Why did you decide to bring it to ISU?
I wanted to bring the event to Illinois State because I understand how difficult the change for students can be from living at home to living on your own for the first time in college. Almost eve rything in your world changes and it is really easy to get lost in these changes and feel alone.
What does this event mean to you?
I wanted to bring this event to campus hoping that it would impact those that are struggling. I am hoping people will read the messages and realize they aren’t alone in what they’re going through and that there is hope for better days ahead. It might be hard to see at the time, but there are better days ahead and things do get better.
How else do you like to spread positivity in your daily life?
I like to spread positivity in my everyday life by sharing positive quotes and inspiration on social media hoping that it helps others like it has me. I have also recently enjoyed handing out positive cards that I have made in honor of Molly that remind people that they make the world a better place, because I believe it is an important statement that everyone should be reminded of.
Do you have any advice for people who want to help others battle negativity?
My advice for those that want to help others battling negativity is to never stop reminding people of their worth. It is so easy to slip someone’s mind when they are going through a rough time and it is so important that we keep reminding them. Point out the good in others when you see it. I feel like it is important to point out the little things that people do that remind them that the world wouldn’t be the same without them here. They are little actions to take but for someone struggling, it could make their day and even save their life.
I’m happy to report that the event was an absolute blast. We were small in numbers, but large in impact. Everyone was happy to give out the messages that they knew they’d want to receive.
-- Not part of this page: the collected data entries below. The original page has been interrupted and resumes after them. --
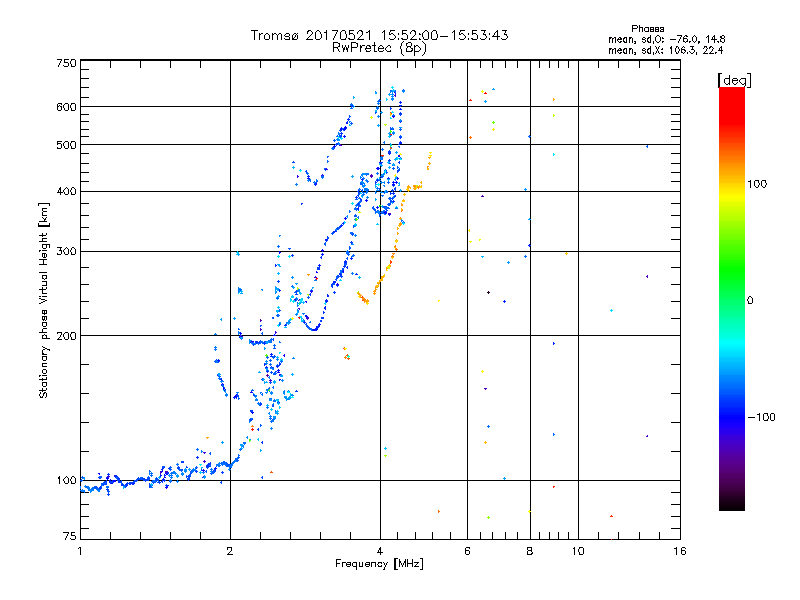Click the 200 km tick label
The height and width of the screenshot is (600, 800).
(x=66, y=336)
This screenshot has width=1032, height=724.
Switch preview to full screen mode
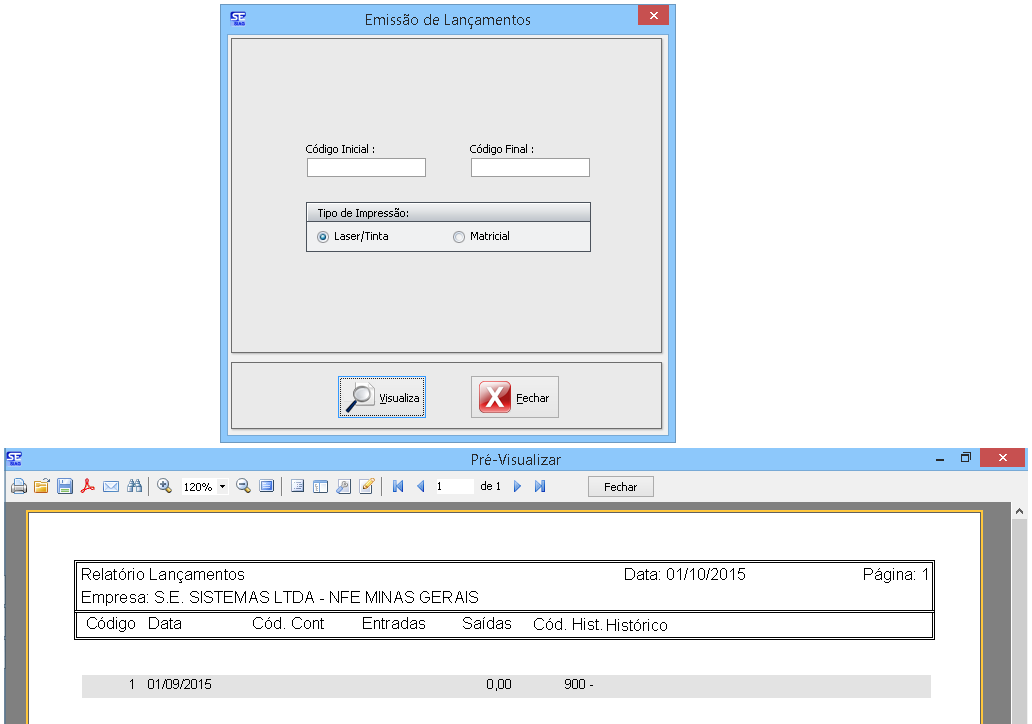[266, 487]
A few people even joined in when they found out what we were doing, which was super encouraging.
When asked for a final word, Emily’s answer was:
I believe it is important to have these conversations about mental health because it shows people that they aren’t alone. It shows everyone that they aren’t alone in what they’re going through and there are people out there who want to help. By not talking about this topic, it is putting up a wall around those that struggle and making them feel like they are the only ones. This then prevents them from getting the help that they may need. We need to keep having these conversations and keep reminding everyone that it’s okay to not be okay. It is not a sign of weakness to ask for help but rather a sign of strength. It says a lot about the strength of a person who reaches out for help when they are aware that they cannot heal on their own.